Nigerians send medical equipment home

Two men originally from Nigeria are seeking donations of medical equipment to send back to hospitals and clinics in their home country.

Earlier this month, Larry Ojeleye, 44, who owns Affordable Limousine Services, and Innocent Ndubuisi, 41, a sonographer at Overland Park Regional Medical Center, put two mammogram units on a semitrailer to begin their journey to a state hospital in Nigeria.

“A lot of the things that are not usable here can be very much in use there,” Ndubuisi said.

Both men said thousands of people in Nigeria can’t afford proper health care, including early detection of severe health problems.
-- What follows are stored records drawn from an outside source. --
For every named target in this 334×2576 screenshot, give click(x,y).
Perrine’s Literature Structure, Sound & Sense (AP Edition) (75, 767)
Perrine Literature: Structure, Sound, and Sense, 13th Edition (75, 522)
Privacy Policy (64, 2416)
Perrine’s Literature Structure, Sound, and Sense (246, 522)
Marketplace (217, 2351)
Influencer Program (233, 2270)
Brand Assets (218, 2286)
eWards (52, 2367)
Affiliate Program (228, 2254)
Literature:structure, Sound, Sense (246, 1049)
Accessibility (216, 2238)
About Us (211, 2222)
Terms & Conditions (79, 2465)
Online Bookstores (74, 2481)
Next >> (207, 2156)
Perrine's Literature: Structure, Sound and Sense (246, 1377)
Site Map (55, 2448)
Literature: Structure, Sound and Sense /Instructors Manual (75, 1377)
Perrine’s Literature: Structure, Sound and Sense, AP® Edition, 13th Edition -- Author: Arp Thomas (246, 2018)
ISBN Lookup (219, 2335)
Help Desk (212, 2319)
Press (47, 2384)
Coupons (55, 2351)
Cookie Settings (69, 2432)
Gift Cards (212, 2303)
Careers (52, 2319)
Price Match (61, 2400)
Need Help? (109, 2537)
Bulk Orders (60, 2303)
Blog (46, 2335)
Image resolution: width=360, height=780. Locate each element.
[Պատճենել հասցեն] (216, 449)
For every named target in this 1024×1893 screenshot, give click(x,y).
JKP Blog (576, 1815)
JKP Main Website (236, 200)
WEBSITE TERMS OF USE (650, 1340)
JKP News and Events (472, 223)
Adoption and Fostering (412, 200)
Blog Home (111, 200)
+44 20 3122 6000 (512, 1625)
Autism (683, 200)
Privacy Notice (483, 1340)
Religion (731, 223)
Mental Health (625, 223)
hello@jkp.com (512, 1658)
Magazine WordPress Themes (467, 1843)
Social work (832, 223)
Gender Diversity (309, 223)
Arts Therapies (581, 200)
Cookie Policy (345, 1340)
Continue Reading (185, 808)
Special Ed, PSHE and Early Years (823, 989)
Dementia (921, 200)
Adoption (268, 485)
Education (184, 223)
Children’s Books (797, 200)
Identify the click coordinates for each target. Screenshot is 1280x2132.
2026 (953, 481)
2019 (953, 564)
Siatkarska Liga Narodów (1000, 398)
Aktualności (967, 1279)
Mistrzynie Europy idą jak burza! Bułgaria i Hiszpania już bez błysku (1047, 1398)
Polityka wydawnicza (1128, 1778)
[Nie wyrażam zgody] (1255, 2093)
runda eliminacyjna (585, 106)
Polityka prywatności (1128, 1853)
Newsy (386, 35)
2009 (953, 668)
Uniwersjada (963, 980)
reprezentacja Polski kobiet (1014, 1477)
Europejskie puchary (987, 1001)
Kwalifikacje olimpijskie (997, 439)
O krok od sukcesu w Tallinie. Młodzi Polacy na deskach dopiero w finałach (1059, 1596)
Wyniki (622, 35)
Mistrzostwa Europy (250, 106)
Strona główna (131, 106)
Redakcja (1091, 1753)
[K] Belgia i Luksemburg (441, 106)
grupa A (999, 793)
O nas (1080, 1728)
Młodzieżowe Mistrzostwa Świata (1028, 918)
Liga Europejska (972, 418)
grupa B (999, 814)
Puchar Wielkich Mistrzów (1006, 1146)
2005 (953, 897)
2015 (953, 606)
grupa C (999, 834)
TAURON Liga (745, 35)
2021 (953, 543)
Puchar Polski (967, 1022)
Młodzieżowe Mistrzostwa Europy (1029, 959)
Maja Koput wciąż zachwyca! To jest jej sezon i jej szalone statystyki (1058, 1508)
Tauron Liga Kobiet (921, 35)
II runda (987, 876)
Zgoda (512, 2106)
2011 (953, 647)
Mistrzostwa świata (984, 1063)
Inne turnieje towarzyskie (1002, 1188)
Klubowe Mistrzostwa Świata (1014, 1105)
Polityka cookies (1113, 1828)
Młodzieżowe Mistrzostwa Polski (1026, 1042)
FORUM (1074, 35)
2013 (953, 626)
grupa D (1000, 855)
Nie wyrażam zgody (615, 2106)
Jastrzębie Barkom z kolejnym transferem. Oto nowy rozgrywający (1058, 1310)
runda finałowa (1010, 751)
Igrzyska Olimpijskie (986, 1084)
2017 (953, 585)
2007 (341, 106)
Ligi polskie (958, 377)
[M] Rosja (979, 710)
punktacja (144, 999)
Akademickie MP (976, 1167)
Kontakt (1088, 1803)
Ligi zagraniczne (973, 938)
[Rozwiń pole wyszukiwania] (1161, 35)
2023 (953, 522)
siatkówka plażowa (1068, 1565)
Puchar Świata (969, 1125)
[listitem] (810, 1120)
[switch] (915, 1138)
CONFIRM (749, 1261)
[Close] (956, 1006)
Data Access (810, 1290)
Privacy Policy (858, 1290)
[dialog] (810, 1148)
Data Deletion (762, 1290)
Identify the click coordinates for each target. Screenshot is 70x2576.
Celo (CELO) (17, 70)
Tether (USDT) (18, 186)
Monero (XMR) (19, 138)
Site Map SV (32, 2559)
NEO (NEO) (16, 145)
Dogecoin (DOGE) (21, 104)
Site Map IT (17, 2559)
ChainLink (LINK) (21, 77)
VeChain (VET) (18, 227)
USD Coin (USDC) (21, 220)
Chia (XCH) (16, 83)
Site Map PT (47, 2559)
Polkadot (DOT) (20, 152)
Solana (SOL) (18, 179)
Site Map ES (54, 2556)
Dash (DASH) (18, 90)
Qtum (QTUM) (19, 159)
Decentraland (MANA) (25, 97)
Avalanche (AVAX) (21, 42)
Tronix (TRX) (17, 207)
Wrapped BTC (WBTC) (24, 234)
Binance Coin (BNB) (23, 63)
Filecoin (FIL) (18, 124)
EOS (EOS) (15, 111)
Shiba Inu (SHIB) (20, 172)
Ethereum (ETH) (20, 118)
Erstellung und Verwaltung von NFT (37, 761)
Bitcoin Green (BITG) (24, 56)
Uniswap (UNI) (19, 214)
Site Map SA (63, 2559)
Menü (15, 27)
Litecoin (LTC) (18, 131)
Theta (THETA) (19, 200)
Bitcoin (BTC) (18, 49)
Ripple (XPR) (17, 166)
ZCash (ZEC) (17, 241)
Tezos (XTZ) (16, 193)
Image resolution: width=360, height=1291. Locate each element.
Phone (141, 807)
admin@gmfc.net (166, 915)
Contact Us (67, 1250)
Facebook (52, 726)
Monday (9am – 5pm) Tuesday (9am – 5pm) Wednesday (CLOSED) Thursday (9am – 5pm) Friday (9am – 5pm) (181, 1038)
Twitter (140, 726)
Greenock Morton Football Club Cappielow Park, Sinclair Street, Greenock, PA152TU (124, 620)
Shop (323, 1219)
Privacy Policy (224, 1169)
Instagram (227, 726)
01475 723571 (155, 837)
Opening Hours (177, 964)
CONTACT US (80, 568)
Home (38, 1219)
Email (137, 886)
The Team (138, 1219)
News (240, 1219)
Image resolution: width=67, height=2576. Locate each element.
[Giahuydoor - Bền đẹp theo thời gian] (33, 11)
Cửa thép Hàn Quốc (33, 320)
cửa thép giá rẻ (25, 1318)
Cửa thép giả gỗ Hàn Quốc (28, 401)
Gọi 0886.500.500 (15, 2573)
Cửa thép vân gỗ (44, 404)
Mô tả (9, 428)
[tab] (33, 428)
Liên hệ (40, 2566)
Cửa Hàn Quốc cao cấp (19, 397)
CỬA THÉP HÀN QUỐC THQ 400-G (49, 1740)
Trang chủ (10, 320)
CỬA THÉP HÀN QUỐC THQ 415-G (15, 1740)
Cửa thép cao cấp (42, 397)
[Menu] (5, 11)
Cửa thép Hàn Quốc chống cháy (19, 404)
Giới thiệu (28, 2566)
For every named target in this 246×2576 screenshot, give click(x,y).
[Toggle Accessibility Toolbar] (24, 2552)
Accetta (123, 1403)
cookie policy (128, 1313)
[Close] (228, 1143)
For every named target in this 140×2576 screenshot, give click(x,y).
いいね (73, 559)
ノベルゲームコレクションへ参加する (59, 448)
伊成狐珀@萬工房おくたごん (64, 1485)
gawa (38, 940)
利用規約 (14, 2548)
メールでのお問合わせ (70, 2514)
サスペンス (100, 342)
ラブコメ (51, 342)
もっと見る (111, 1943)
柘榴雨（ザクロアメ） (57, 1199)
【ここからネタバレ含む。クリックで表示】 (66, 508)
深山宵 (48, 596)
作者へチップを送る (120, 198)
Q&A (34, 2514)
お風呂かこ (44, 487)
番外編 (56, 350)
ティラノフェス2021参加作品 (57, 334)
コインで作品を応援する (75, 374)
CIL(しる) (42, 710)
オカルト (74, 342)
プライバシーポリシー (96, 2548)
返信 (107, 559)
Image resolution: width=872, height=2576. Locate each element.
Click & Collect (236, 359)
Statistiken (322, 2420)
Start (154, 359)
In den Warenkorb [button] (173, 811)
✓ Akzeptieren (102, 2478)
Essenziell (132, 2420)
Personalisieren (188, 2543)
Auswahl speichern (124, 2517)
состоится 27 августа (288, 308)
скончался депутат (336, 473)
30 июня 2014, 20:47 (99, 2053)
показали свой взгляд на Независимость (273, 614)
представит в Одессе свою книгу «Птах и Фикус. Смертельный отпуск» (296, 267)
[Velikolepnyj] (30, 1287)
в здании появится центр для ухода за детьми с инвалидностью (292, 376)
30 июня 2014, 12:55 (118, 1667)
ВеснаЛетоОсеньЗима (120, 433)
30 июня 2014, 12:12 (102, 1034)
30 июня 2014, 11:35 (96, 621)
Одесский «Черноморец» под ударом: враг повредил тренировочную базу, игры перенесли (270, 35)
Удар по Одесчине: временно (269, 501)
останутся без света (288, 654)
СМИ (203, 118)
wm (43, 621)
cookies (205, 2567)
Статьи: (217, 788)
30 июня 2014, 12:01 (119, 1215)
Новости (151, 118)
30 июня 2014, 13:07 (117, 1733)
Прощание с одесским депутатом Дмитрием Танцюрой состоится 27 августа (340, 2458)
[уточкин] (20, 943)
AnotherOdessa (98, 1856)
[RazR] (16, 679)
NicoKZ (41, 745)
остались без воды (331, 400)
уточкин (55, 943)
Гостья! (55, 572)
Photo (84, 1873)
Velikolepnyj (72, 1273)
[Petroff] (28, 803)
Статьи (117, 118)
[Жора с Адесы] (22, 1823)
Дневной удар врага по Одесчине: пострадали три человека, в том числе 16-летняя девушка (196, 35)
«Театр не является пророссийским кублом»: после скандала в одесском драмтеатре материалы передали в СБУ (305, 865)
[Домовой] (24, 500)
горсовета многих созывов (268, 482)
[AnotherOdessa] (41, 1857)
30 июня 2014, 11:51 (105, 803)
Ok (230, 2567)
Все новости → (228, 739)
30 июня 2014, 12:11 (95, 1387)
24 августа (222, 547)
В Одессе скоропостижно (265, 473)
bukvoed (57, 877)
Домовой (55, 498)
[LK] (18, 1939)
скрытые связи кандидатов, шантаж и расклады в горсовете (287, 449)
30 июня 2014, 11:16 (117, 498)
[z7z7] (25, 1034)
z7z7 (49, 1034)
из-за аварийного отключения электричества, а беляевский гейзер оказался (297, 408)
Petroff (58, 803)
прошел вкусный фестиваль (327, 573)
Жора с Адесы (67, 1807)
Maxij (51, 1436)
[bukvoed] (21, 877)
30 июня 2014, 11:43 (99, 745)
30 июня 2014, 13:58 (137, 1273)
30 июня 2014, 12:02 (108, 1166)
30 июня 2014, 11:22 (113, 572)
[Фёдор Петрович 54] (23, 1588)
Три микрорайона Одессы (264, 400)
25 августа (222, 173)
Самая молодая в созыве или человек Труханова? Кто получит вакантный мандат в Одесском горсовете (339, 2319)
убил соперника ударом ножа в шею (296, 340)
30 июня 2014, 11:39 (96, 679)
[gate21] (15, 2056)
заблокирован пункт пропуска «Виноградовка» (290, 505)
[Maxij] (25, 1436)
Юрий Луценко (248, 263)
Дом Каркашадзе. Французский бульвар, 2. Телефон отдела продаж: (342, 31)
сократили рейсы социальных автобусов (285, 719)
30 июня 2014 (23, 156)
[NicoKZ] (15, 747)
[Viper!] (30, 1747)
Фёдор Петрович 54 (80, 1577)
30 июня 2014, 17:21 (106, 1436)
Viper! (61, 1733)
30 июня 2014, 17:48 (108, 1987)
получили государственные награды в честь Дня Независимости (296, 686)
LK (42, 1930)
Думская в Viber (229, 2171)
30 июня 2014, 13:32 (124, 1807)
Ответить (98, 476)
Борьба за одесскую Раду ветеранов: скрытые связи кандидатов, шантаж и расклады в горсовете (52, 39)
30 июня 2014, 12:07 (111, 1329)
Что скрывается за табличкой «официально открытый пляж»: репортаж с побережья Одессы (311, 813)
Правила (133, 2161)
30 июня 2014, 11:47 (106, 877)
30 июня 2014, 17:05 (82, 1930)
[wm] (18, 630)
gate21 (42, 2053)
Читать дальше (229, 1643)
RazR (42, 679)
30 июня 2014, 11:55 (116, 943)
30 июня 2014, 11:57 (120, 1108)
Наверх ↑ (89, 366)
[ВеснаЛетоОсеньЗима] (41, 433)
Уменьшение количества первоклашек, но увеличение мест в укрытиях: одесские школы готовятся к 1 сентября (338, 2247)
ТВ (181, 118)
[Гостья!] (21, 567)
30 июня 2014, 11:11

Ojeleye said it’s “heartbreaking” to hear people died a month after discovering they had cancer.

Ndubuisi was inspired to help the hospital when visiting his family in 2005. He contracted malaria and went to a hospital for treatment.

“When I was there, I noticed how this guy (a doctor) did a lot of work for the indigent population,” he said. “That really moved me. He had a nice setup, but he didn’t have any equipment.”

Ndubuisi said when he returned home he asked his boss, Peg McElhinney, director of radiology, whether there was any unused or out-of-date equipment he could send home. McElhinney said that in May, the hospital switched to digital mammogram units and donated its older units to Ndubuisi.

Ndubuisi asked Ojeleye for help. Ojeleye paid the shipping costs to send the mammogram units and a few wheelchairs to Nigeria. Ndubuisi said Nigeria’s deputy governor of Kwara State, Joel Ogundeji, who was recently visiting family in Kansas City, Mo., returned this week to Nigeria to coordinate with the ministry of health to transport the equipment to a hospital there. Ogundeji said state hospital staff have used mammogram units, but theirs are “dilapidated.”

“We know things are tough right now,” Ojeleye said. “Whatever anybody could do to help us in helping out these poor people, because you know with cancer, sometimes if you catch it earlier, you save people’s life.”